The quarry headed down a narrow street, and Igor half hoped that some of the Thieves' Guild were around. He'd very much like to see what happened if one of them gave her the tap on the noggin that was their prelude to negotiations. One had tried it with Igor yesterday, and if the man had been surprised at the metallic clang he'd been astonished to have his arm grabbed and broken with anatomical exactitude.

In fact, she turned into an alleyway between a couple of the buildings.

Igor hesitated. Letting yourself be outlined in the daylight at the mouth of an alley was item one on the local checklist of death. But, on the other hand, he wasn't actually doing anything wrong, was he? And she didn't look armed.

There was no sound of footsteps in the alley. He waited a moment and stuck his head round the corner.

There was no sign of Lady LeJean. There was also no way out of the alley—it was a dead end, full of rubbish.

But there was a fading grey shape in the air, which vanished even as he stared. It was a hooded robe, grey as fog. It merged into the general gloom and disappeared.

She'd turned into an alleyway, and then she'd turned into… something else.

Igor felt his hands twitch.

Individual Igors might have their particular specialities, but they were all expert surgeons and had an inbuilt desire not to see anybody wasted. Up in the mountains, where most of the employment was for woodchoppers and miners, having an Igor living locally was considered very fortunate. There was always the risk of an axe bouncing or a sawblade running wild, and then a man was glad to have an Igor around who could lend a hand—or even an entire arm, if you were lucky.

And while they practised their skills freely and generously in the community, the Igors were even more careful to use them amongst themselves. Magnificent eyesight, a stout pair of lungs, a powerful digestive system… It was terrible to think of such wonderful workmanship going to the worms. So they made sure it didn't. They kept it in the family.

Igor really did have his grandfather's hands. And now they were bunching into fists, all by themselves.

Tick

A very small kettle burned on a fire of wood shavings and dried yak dung.
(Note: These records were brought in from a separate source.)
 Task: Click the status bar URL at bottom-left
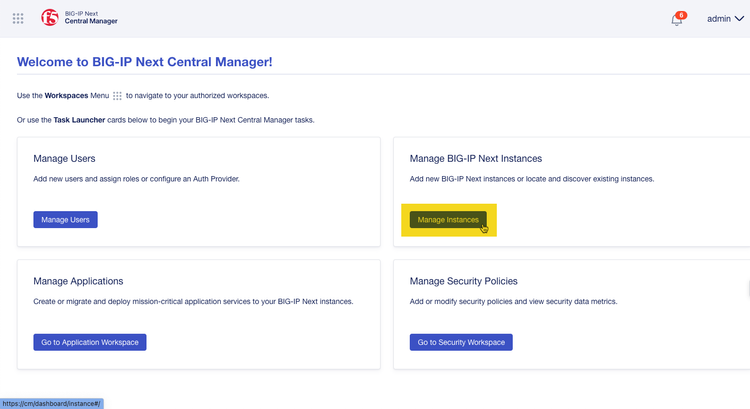pos(52,403)
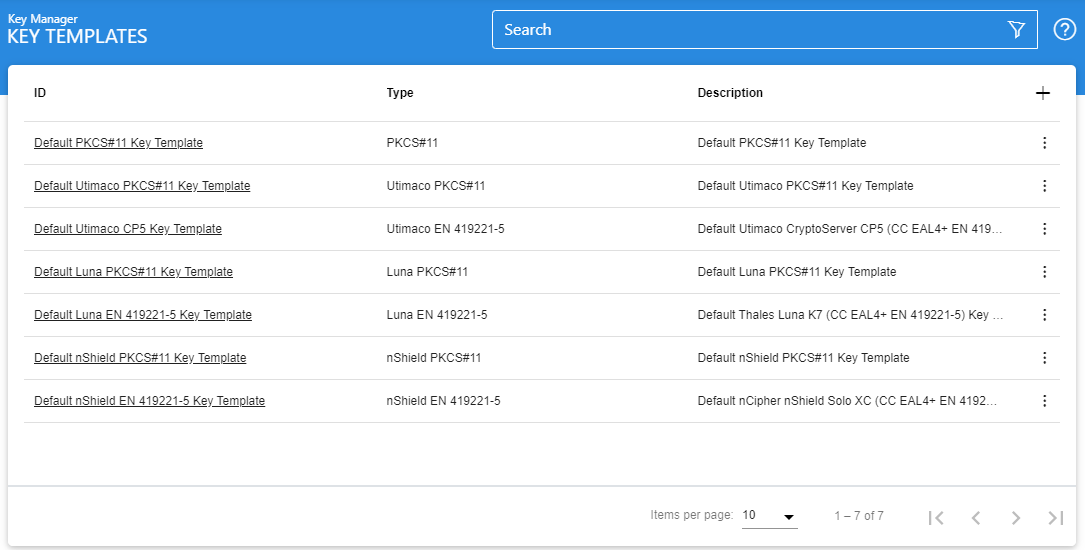Screen dimensions: 1085x550
Task: Open more options for nShield EN 419221-5 row
Action: click(1044, 401)
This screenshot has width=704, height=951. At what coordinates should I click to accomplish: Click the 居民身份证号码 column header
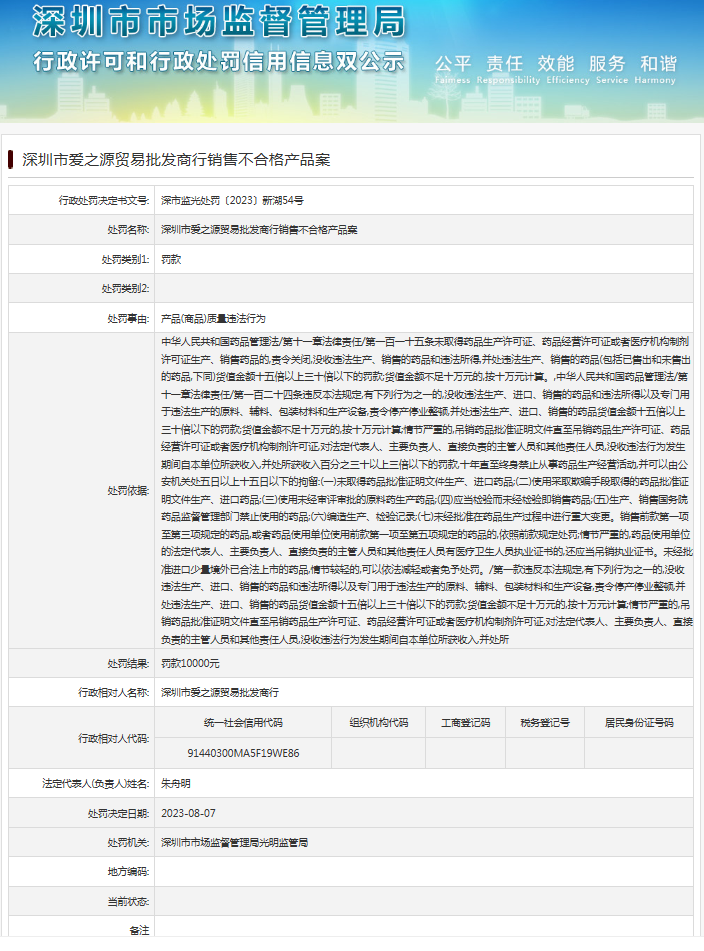[639, 722]
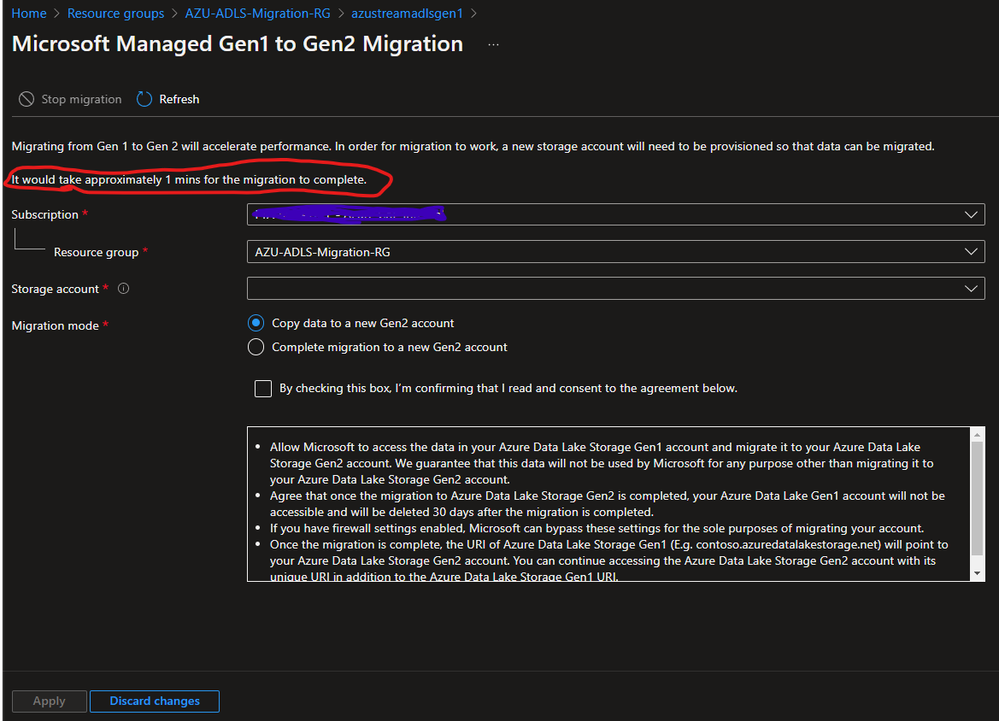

“It was… a long time ago,” said Lu-Tze. “Exactly when doesn't matter, 'cos of what happened. In fact asking exactly ‘when’ doesn't make any sense any more. It depends where you are. In some places it was hundreds of years ago. Some other places… well, maybe it hasn't happened yet. There was this man in Uberwald. Invented a clock. An amazing clock. It measured the tick of the universe. Know what that is?”

“No.”

“Me neither. The abbot's your man for that kind of stuff. Lemme see… okay… think of the smallest amount of time that you can. Really small. So tiny that a second would be like a billion years. Got that? Well, the cosmic quantum tick—that's what the abbot calls it—the cosmic quantum tick is much smaller than that. It's the time it takes to go from now to then. The time it takes an atom to think of wobbling. It's—”

“It's the time it takes for the smallest thing that's possible to happen to happen?” said Lobsang.

“Exactly. Well done,” said Lu-Tze. He took a deep breath. “It's also the time it takes for the whole universe to be destroyed in the past and rebuilt in the future. Don't look at me like that—that's what the abbot said.”

“Has it been happening while we've been talking?” said Lobsang.

“Millions of times. An oodleplex of times, probably.”

“How many's that?”

“It's one of the abbot's words. It means more numbers than you can imagine in a yonk.”

“What's a yonk?”

“A very long time.”

“And we don't feel it? The universe is destroyed and we don't feel it?”

“They say not. The first time it was explained to me I got a bit jumpy, but it's far too quick for us to notice.”

Lobsang stared at the snow for a while. Then he said, “All right. Go on.”